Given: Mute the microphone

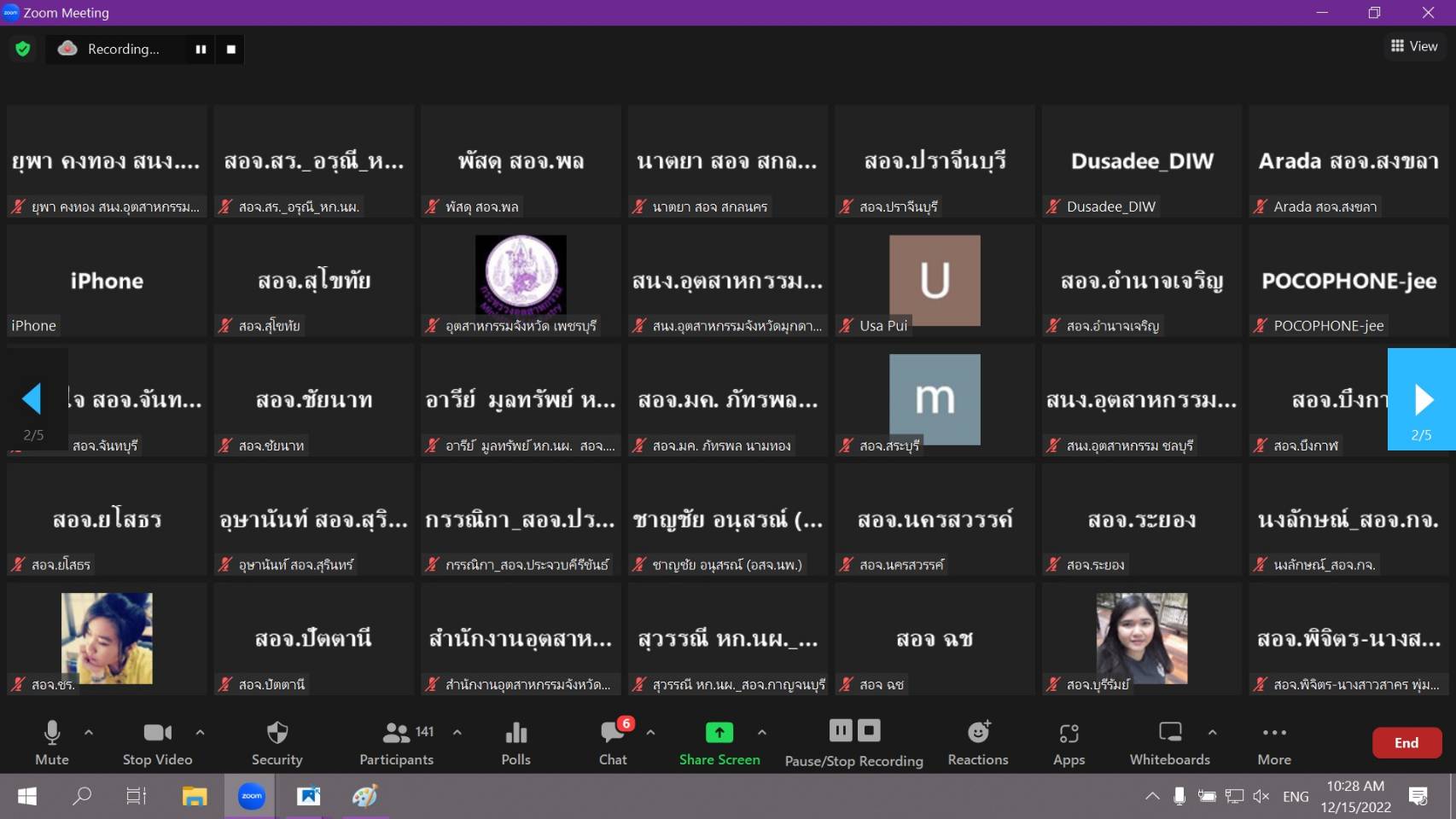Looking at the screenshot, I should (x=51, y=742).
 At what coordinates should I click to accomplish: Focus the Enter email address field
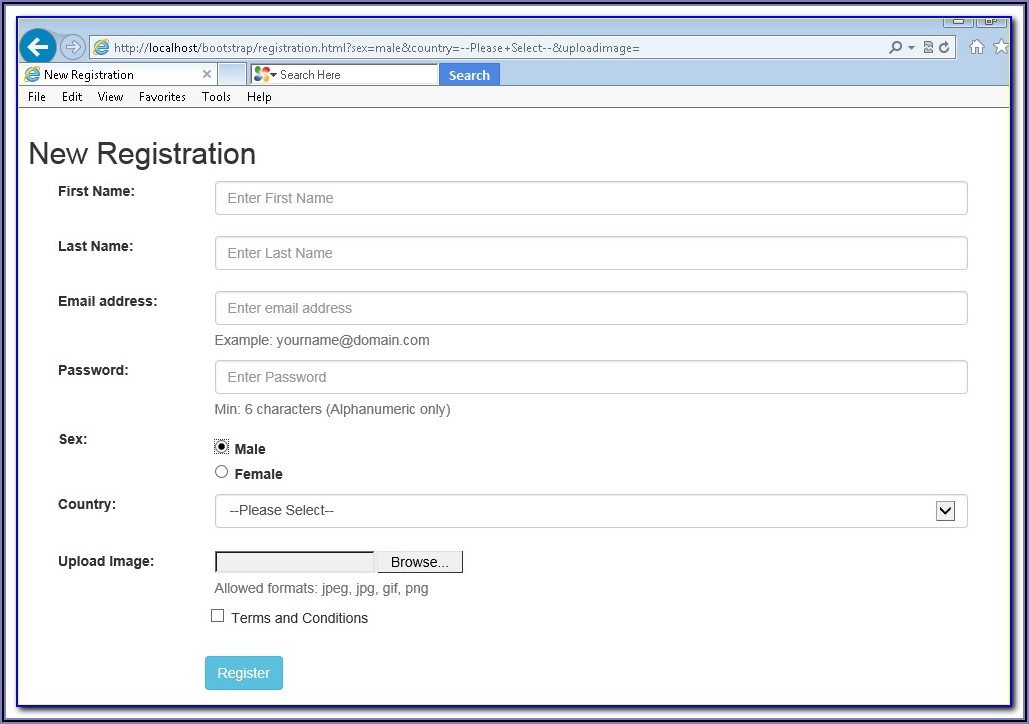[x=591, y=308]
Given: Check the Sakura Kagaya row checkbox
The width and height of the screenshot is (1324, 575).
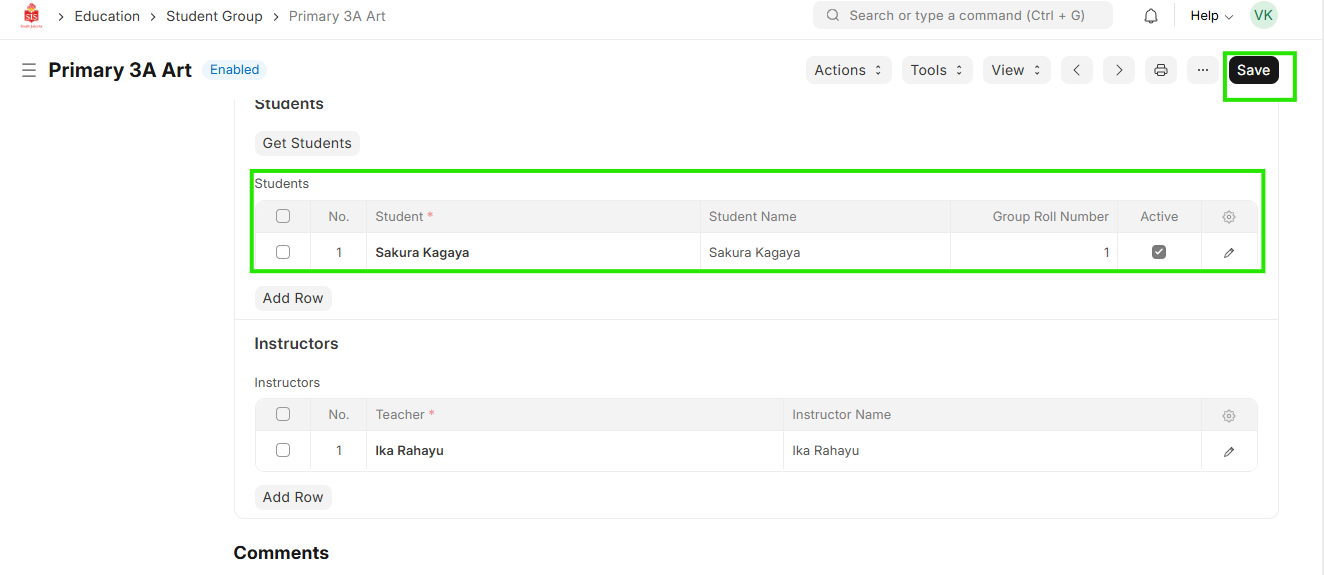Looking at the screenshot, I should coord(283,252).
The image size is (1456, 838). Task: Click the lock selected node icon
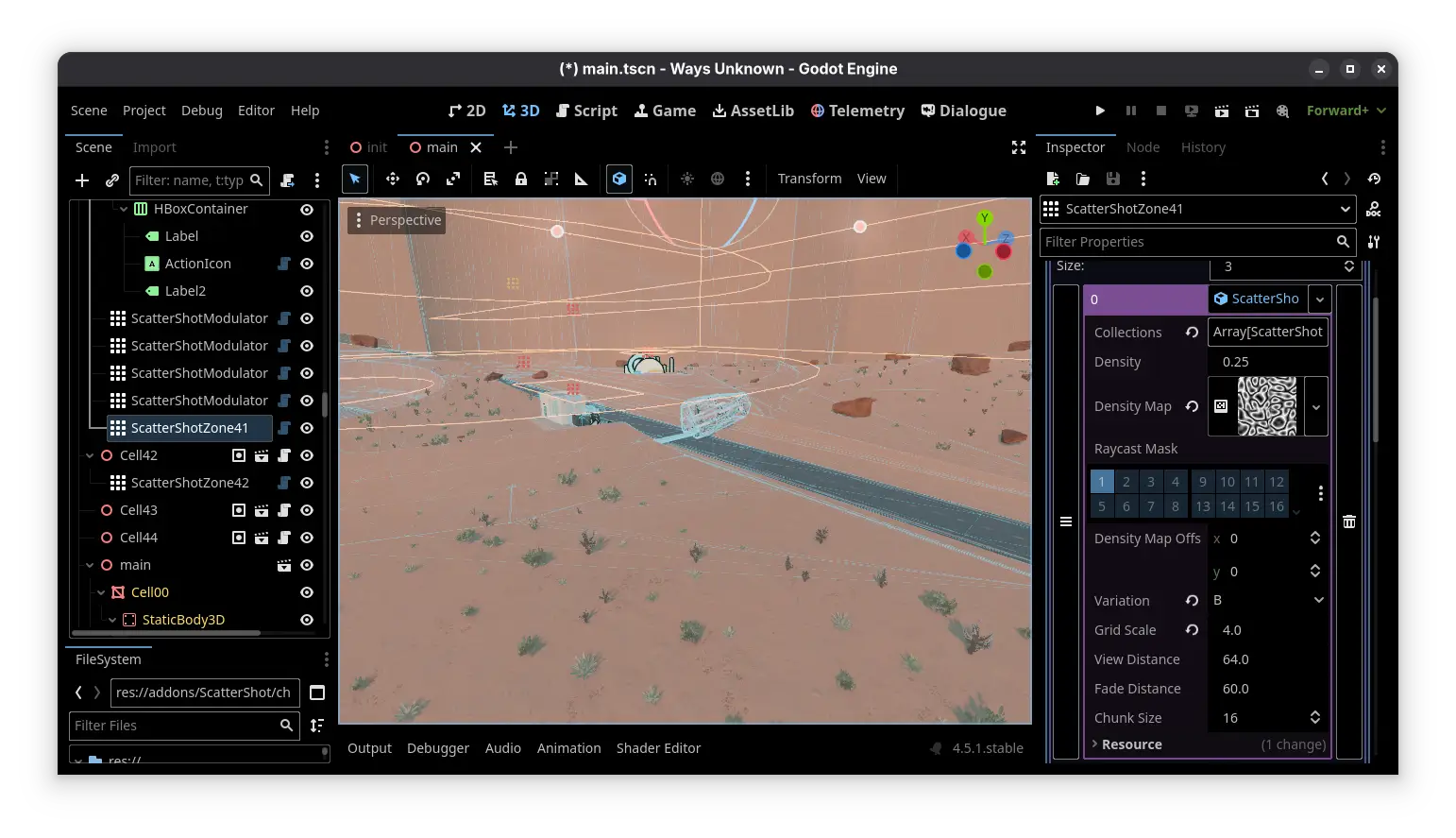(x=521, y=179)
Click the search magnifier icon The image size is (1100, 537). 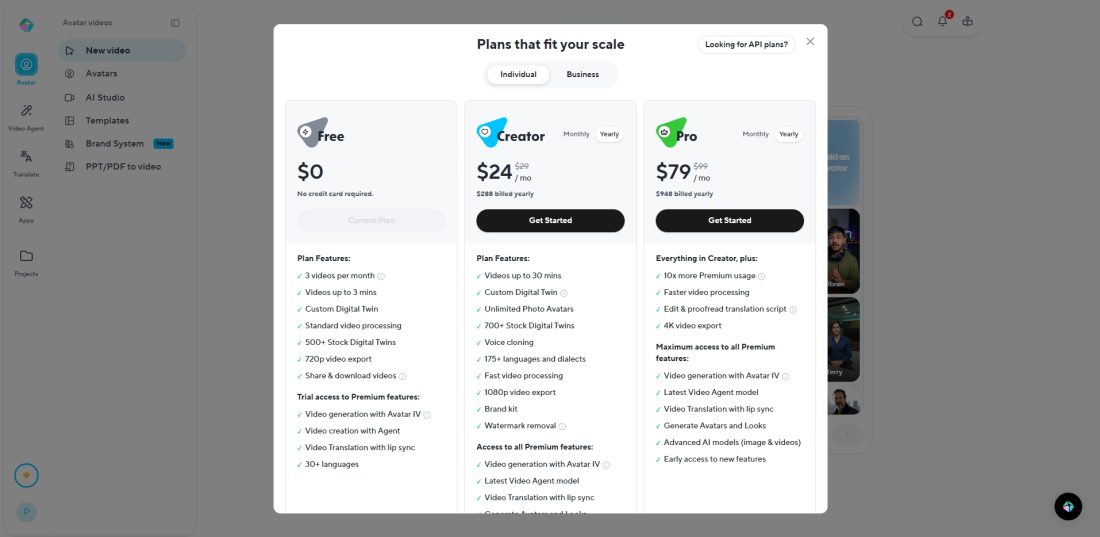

--- --- ---

Omitting the pictures, copy each record above exactly as it stands.

Given: Mute the microphone

Looking at the screenshot, I should (x=51, y=742).
 At what coordinates should I click to accomplish: Focus the Enter email address field
[x=591, y=308]
Given: Check the Sakura Kagaya row checkbox
The width and height of the screenshot is (1324, 575).
Looking at the screenshot, I should coord(283,252).
The image size is (1456, 838). Task: Click the lock selected node icon
(x=521, y=179)
Click the search magnifier icon The image size is (1100, 537). 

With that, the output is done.